First, when we complete the square for a quadratic function of the form `f(x)=ax^2+bx+c` we get it into the form `(x+b/2)^2-(b/2)^2+c` and then simplify. To do this we must add and subtract (to not change the equation) factors of `(b/2)^2` .

In this case:

`(b/2)^2=(-4/2)^2=4`

And

`b/2=-4/2=-2`

Now add and subtract factors of `(b/2)^2`

`x^2 -4x +9+(4-4)`

`(x^2-4x+4)-4+9`

Factor the term in the parenthesis.

`(x-2)^2-4+9`

This is now in the form ` (x+b/2)^2-(b/2)^2+c` , now simplify.

`f(x)=(x-2)^2+5`

This form is convenient for reading off the horizontal and vertical shift of the parabola.
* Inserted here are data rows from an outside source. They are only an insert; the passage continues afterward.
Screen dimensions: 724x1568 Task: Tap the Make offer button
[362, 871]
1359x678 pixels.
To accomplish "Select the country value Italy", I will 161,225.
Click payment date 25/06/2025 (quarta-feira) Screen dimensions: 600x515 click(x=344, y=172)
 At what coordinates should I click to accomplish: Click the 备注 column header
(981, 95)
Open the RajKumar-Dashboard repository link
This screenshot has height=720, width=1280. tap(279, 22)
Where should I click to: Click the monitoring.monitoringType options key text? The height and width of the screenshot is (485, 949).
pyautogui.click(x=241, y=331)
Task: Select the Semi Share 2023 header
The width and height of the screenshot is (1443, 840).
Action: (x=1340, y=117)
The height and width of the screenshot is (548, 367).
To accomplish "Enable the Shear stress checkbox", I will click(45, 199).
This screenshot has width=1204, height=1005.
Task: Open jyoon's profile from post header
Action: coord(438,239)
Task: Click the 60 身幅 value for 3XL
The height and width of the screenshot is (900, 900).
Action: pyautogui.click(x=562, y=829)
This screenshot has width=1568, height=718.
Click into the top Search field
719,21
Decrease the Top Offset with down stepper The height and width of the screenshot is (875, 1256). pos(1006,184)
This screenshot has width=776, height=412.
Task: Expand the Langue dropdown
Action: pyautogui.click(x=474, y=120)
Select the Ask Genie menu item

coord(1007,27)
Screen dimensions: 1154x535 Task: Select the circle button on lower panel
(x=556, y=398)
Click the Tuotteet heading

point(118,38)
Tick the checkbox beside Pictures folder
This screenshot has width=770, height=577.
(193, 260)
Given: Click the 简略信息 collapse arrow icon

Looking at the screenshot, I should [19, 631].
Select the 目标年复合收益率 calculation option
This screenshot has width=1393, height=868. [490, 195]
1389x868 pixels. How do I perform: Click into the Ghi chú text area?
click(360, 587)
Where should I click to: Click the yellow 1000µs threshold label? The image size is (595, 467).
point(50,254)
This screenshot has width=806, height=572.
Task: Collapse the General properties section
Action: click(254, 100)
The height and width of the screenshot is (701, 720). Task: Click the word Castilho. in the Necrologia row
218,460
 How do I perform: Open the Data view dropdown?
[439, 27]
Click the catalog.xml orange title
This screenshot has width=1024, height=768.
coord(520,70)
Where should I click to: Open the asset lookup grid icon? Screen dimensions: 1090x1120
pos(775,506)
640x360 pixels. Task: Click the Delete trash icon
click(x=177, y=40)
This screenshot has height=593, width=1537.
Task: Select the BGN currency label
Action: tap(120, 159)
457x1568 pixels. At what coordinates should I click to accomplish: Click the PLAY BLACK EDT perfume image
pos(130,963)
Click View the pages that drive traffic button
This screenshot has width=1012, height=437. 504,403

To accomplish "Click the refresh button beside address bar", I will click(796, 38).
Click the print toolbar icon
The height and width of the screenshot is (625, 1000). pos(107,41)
The vertex is at `(2,5)` .

Express `f(x) = x^2 - 4x + 9` as `x^2 - 2*x*2 + 2^2 - 2^2 + 9 = (x - 2)^2 - 4 + 9 = (x - 2)^2 + 5.` We used the formula `(a - b)^2 = a^2 - 2ab + b^2` in the reverse direction.

We see that this function is always positive for real `x,` therefore it cannot be factored using real coefficients.

But it can using complex numbers: `-5 = (i sqrt(5))^2` and

`f(x) =(x - 2)^2 + 5 =(x - 2)^2 -(i sqrt(5))^2 = (x - 2 -i sqrt(5))(x - 2 + i sqrt(5)).`

Here we used the formula `a^2 - b^2 = (a - b)(a + b).`

The answer is **impossible** *for real coefficients* and `(x - 2 -i sqrt(5))(x - 2 + i sqrt(5))` *for complex coefficients*.